Thursday, September 30, 2010
Discovery
Today I had to do a presentation at work. I was so unnerved before presentation time. I felt like I wasn't prepared and my palms were sweating. IBS had kicked in because of my nerves. (TMI...I know. LOL!)I was running around the office trying to pull all the loose ends together. Time was my enemy. Then it was time to actually present. The adrenaline rush was unreal. I felt the heat from my head to my toes. I could feel the blood rush my face as I slipped in to character and delivered the goods. When I finished presenting and I got the feedback from my audience the satisfaction of knowing I nailed it by the looks on their faces and their comments was indescribable.
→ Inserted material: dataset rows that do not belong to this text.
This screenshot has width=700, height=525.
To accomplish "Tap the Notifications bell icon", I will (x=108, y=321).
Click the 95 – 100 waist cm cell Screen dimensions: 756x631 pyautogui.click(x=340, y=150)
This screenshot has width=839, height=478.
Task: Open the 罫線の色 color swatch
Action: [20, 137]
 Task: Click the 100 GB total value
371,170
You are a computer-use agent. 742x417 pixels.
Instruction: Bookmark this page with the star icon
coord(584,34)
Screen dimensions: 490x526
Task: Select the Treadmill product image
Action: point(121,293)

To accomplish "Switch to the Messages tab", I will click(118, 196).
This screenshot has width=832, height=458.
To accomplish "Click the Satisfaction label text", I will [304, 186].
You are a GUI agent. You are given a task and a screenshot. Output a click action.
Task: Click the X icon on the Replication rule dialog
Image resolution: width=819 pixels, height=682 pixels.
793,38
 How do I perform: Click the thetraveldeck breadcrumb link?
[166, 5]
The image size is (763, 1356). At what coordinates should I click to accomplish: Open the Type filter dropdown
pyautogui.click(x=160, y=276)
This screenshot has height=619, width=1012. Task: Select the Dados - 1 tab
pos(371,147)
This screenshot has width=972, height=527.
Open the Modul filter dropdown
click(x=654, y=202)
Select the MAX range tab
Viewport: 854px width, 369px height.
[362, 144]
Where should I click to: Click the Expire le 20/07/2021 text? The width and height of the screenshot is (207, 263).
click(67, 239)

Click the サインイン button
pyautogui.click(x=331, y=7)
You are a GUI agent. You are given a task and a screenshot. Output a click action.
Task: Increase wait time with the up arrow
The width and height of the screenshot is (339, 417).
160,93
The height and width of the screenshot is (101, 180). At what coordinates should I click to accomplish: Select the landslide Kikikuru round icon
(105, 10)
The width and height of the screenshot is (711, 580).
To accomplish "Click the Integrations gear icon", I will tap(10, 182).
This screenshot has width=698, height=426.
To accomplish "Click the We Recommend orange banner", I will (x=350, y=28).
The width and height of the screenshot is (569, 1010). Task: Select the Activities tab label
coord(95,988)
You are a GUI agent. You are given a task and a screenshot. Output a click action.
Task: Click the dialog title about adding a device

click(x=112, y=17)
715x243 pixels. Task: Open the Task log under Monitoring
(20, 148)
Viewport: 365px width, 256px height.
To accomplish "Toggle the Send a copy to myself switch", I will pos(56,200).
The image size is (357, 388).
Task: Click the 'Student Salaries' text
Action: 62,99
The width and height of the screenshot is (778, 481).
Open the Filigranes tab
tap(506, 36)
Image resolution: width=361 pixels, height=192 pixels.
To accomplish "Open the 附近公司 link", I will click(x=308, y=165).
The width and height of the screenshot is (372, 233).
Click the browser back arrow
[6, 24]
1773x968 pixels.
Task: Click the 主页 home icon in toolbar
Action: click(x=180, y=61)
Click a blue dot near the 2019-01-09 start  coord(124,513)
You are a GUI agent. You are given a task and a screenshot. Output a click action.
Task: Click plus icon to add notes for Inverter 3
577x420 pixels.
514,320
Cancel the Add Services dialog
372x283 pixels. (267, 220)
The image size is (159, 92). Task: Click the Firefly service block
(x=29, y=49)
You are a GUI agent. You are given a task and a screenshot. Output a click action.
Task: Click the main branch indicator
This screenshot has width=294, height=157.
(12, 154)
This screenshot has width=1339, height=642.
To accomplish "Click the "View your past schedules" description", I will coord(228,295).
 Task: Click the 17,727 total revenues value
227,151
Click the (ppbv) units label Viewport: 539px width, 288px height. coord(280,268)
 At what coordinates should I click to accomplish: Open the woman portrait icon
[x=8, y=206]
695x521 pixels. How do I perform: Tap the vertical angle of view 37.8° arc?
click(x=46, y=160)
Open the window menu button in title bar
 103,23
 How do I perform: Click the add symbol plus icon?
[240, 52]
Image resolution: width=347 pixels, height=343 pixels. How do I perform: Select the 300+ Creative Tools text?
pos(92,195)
When I went back to my office I could feel my body relaxing. My muscles were less tense. I could feel a cool breeze. You know, that feeling you have when you have built up tension and you gain relief and release in some form or fashion. That's the feeling I had. Kinda like childbirth too. I remember how it felt to finally let all of that go after holding it in for 9 months. (Whew, ok sorry for the flashback.) Anyway I got to thinking, (as you know I always do)I love this! I love the entire cycle. I love the nerves, the rush, the release. This is my passion. I discovered something that I absolutely love. I tapped into this discovery a couple of years ago when I was in full time ministry. I would have to run and rip and put on conferences and the apprehension, delivery, and successful completion of it would have my engines running. I felt invincible, cocky even! lol. So I got to thinking, why not pursue this. Why not do this kind of thing on my own terms? Yeah, why not? I guess we will have to see where this goes.